无论走向哪个路线,任何纪录片市场化的尝试都值得鼓励。
向生而死,向死而生
我们唯一应该感到恐惧的,是恐惧本身。无欲则刚,或许是对当下纪录电影市场的最好注解。

“纪录电影根本圈不了钱。”萧寒有着极为理智的心理预设,“只要比《喜马拉雅天梯》更好,上一个台阶,票房结果能引起整个电影市场的关注度,这就成功了。也许是2000万,也许是3000万,也许是5000万,只要有这样一个体量,就会引起从业者的关注。引起这个市场对它的关注,可能就会有人觉得,纪录电影真的可以成为一个很重要的电影市场的类型。”
《故宫》从电视到电影,《生门》要从电影到电视。陈为军提到,“这部电影在院线走完之后,我们会在40个故事中,选择20个故事剪成每集70分钟、共12集的季播节目。”他称之为“真实剧”,与“作秀”的真人秀相区别。

戴年文也做了件实事。去年年底,中视文公(戴所在的《生门》出品方)吸纳陈为军等若干纪录片人成为股东,“绝不因为情怀就做一件事”。他相信,追求真实将成为互联网时代人们最大的诉求,在追求信息对称的真实经济时代,纪录片的机会一定会来临。“万一成了呢?”
他想试试纪录片有没有可能占领市场。“对票房不是无所谓,是一开始就知道什么结果。”戴年文似乎对最坏的结果早有盘算,“卖一碗面不可能和王府饭店PK,要挺住,坚持住就有机会。”在维持住首周口碑后,他目前最希望的是从周一开始可以排晚场。
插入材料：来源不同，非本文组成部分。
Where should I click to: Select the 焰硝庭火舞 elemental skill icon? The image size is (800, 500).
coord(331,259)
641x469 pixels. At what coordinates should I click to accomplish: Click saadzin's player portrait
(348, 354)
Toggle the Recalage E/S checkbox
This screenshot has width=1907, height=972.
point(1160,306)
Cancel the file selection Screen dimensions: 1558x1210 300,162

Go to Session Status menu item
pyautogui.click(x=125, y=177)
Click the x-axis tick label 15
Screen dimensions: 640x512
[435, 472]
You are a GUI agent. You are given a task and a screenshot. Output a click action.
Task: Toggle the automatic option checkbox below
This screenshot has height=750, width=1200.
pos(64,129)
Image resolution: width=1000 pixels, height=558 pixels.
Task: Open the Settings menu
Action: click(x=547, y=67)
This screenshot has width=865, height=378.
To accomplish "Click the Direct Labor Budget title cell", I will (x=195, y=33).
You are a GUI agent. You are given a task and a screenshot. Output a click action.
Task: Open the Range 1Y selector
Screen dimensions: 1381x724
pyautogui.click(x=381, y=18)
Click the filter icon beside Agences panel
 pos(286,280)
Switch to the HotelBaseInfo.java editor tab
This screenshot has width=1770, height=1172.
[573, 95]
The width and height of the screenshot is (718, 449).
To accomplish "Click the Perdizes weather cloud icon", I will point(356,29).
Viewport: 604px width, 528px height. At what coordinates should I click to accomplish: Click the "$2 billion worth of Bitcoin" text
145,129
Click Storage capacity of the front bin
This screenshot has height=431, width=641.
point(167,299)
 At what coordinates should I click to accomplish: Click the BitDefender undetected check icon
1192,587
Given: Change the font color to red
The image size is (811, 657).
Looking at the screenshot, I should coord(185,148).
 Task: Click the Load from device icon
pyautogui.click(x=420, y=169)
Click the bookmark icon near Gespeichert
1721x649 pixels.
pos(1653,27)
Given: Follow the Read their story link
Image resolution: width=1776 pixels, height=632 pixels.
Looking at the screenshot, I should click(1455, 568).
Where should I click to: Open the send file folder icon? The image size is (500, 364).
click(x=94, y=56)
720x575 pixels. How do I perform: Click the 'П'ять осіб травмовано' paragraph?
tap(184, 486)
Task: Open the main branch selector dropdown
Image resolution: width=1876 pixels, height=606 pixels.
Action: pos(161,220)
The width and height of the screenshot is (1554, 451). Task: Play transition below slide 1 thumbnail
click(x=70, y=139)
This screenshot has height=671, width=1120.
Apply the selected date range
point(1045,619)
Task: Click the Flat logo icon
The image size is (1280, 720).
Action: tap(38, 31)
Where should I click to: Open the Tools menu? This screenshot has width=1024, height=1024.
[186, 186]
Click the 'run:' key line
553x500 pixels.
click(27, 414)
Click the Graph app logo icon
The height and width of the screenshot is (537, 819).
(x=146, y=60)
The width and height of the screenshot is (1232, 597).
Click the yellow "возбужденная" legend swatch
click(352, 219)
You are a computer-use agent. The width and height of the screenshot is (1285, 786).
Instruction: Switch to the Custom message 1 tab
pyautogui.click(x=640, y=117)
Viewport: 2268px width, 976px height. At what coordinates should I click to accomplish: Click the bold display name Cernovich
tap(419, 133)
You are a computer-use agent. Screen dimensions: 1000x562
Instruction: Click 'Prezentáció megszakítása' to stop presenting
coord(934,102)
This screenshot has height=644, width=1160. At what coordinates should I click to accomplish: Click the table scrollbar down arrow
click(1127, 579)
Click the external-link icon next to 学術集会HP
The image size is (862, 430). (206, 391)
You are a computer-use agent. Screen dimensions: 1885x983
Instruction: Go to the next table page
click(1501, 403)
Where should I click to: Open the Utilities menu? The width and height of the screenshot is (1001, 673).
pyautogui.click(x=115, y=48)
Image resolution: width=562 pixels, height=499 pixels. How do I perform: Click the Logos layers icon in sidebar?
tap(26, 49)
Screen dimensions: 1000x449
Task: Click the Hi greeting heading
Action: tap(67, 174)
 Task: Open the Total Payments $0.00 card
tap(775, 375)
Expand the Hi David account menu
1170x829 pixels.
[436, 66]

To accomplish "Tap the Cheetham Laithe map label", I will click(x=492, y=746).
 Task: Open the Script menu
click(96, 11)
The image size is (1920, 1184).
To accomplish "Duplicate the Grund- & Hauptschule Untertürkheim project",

“我们可能不知道怎么离开,但应该知道从何而来。”《生门》以向死而生的姿态,诉说着这个高度浓缩的滚滚红尘,而戴年文的野心是,“做成这件事,我们就能骑在资本的头上,要把它推成,让观众接受。万一成了,我就有这个机会。”
在这扇资本的“生门”外,纪录电影向死而生。